----- Dataset excerpts
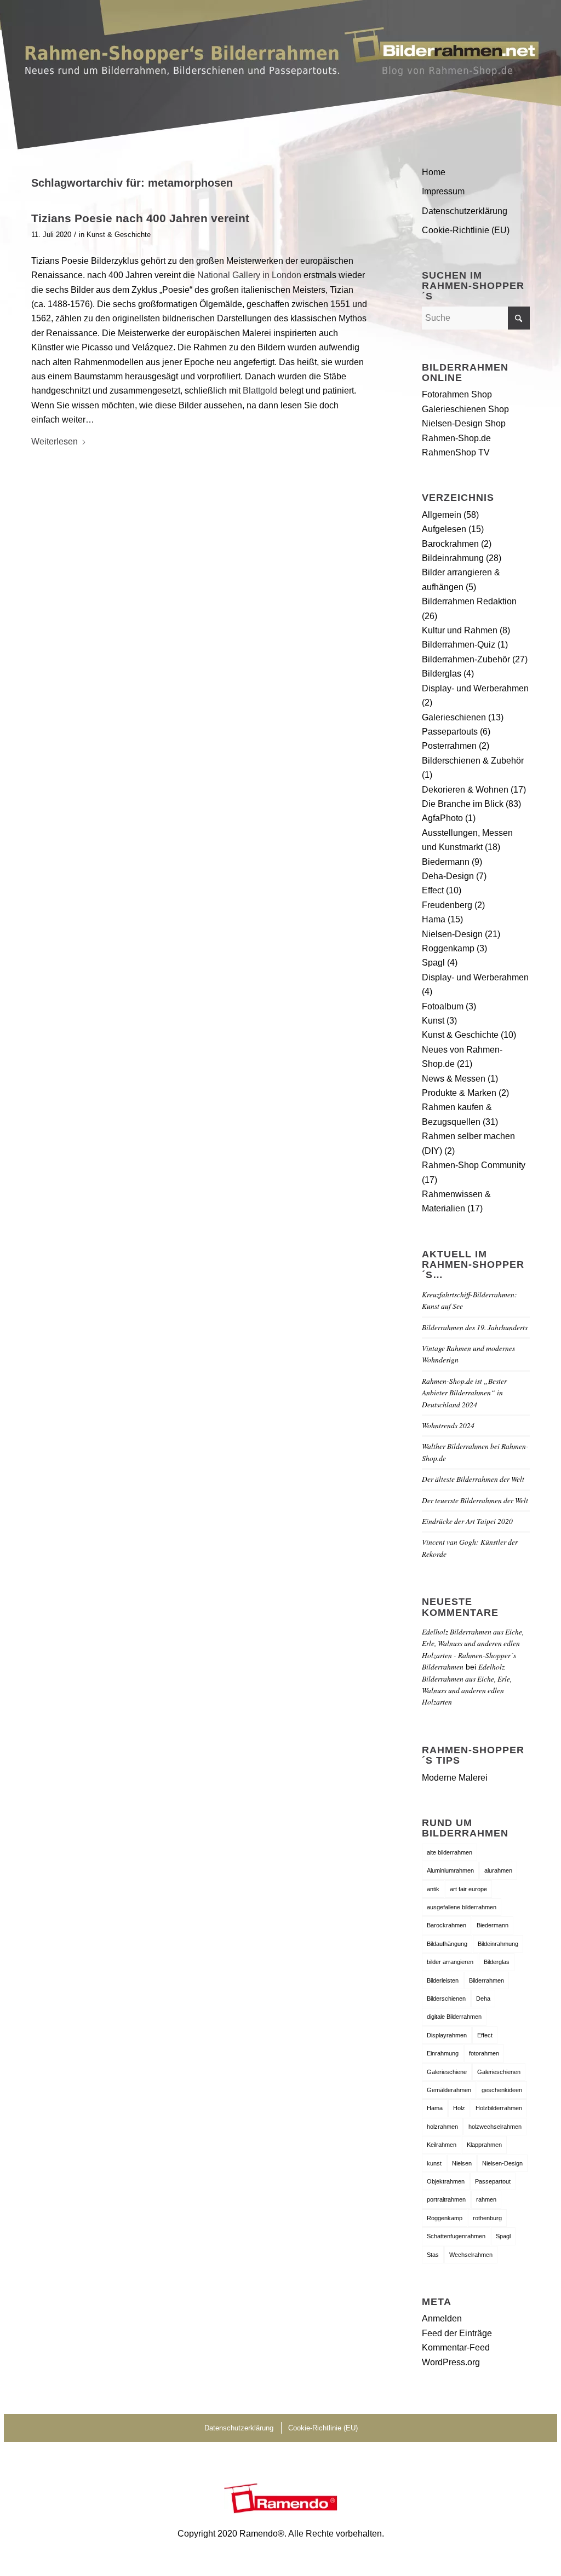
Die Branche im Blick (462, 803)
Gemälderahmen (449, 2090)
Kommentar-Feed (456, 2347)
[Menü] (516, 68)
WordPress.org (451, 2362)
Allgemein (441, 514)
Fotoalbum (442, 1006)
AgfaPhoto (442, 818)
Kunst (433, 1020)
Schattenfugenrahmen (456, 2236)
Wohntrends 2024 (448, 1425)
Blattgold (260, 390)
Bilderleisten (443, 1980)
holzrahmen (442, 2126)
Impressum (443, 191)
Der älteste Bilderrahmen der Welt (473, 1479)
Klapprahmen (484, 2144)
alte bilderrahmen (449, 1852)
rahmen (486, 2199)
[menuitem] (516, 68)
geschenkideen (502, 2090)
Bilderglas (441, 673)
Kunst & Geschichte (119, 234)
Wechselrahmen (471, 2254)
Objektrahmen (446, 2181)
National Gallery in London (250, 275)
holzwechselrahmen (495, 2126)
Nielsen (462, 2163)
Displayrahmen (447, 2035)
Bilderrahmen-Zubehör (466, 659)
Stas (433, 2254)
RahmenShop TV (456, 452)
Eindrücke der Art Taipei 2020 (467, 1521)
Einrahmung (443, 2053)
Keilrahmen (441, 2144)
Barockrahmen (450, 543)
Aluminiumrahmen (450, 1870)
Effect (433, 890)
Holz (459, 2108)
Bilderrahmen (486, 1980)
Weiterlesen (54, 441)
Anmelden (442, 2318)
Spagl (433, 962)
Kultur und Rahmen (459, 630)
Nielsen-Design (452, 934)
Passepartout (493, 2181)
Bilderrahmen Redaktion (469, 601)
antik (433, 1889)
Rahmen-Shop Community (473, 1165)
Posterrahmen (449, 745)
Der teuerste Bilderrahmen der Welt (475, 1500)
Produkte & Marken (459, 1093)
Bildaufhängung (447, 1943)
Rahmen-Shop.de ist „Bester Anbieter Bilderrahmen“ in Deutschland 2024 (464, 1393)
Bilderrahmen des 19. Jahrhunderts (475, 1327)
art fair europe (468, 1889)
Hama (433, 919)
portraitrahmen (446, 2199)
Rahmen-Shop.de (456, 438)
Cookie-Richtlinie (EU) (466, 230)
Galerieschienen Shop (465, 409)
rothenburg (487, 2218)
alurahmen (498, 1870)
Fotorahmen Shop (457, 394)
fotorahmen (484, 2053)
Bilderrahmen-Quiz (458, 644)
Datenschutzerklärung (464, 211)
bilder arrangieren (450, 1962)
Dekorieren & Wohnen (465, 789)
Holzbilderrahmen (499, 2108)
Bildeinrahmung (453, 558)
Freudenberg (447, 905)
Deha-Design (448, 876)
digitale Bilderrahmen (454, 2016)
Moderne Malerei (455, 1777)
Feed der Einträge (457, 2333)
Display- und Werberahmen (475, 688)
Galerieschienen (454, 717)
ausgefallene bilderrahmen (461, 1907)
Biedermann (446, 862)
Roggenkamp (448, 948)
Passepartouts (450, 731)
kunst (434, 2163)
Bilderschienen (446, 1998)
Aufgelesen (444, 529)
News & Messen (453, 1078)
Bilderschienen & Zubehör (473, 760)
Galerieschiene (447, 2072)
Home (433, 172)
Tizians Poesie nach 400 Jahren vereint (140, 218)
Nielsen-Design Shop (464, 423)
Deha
----------
Exercise directions:
Apart from the images, please copy every line of the data exactly as written.

Written response:
Die Branche im Blick (462, 803)
Gemälderahmen (449, 2090)
Kommentar-Feed (456, 2347)
[Menü] (516, 68)
WordPress.org (451, 2362)
Allgemein (441, 514)
Fotoalbum (442, 1006)
AgfaPhoto (442, 818)
Kunst (433, 1020)
Schattenfugenrahmen (456, 2236)
Wohntrends 2024 (448, 1425)
Blattgold (260, 390)
Bilderleisten (443, 1980)
holzrahmen (442, 2126)
Impressum (443, 191)
Der älteste Bilderrahmen der Welt (473, 1479)
Klapprahmen (484, 2144)
alte bilderrahmen (449, 1852)
rahmen (486, 2199)
[menuitem] (516, 68)
geschenkideen (502, 2090)
Bilderglas (441, 673)
Kunst & Geschichte (119, 234)
Wechselrahmen (471, 2254)
Objektrahmen (446, 2181)
National Gallery in London (250, 275)
holzwechselrahmen (495, 2126)
Nielsen (462, 2163)
Displayrahmen (447, 2035)
Bilderrahmen-Zubehör (466, 659)
Stas (433, 2254)
RahmenShop TV (456, 452)
Eindrücke der Art Taipei 2020 (467, 1521)
Einrahmung (443, 2053)
Keilrahmen (441, 2144)
Barockrahmen (450, 543)
Aluminiumrahmen (450, 1870)
Effect (433, 890)
Holz (459, 2108)
Bilderrahmen (486, 1980)
Weiterlesen (54, 441)
Anmelden (442, 2318)
Spagl (433, 962)
Kultur und Rahmen (459, 630)
Nielsen-Design (452, 934)
Passepartout (493, 2181)
Bilderrahmen Redaktion (469, 601)
antik (433, 1889)
Rahmen-Shop Community (473, 1165)
Posterrahmen (449, 745)
Der teuerste Bilderrahmen der Welt (475, 1500)
Produkte & Marken (459, 1093)
Bildaufhängung (447, 1943)
Rahmen-Shop.de ist „Bester Anbieter Bilderrahmen“ in Deutschland 2024 (464, 1393)
Bilderrahmen des 19. Jahrhunderts (475, 1327)
art fair europe (468, 1889)
Hama (433, 919)
portraitrahmen (446, 2199)
Rahmen-Shop.de (456, 438)
Cookie-Richtlinie (EU) (466, 230)
Galerieschienen Shop (465, 409)
rothenburg (487, 2218)
alurahmen (498, 1870)
Fotorahmen Shop (457, 394)
fotorahmen (484, 2053)
Bilderrahmen-Quiz (458, 644)
Datenschutzerklärung (464, 211)
bilder arrangieren (450, 1962)
Dekorieren & Wohnen (465, 789)
Holzbilderrahmen (499, 2108)
Bildeinrahmung (453, 558)
Freudenberg (447, 905)
Deha-Design (448, 876)
digitale Bilderrahmen (454, 2016)
Moderne Malerei (455, 1777)
Feed der Einträge (457, 2333)
Display- und Werberahmen (475, 688)
Galerieschienen (454, 717)
ausgefallene bilderrahmen (461, 1907)
Biedermann (446, 862)
Roggenkamp (448, 948)
Passepartouts (450, 731)
kunst (434, 2163)
Bilderschienen (446, 1998)
Aufgelesen (444, 529)
News & Messen (453, 1078)
Bilderschienen & Zubehör (473, 760)
Galerieschiene (447, 2072)
Home (433, 172)
Tizians Poesie nach 400 Jahren vereint (140, 218)
Nielsen-Design Shop (464, 423)
Deha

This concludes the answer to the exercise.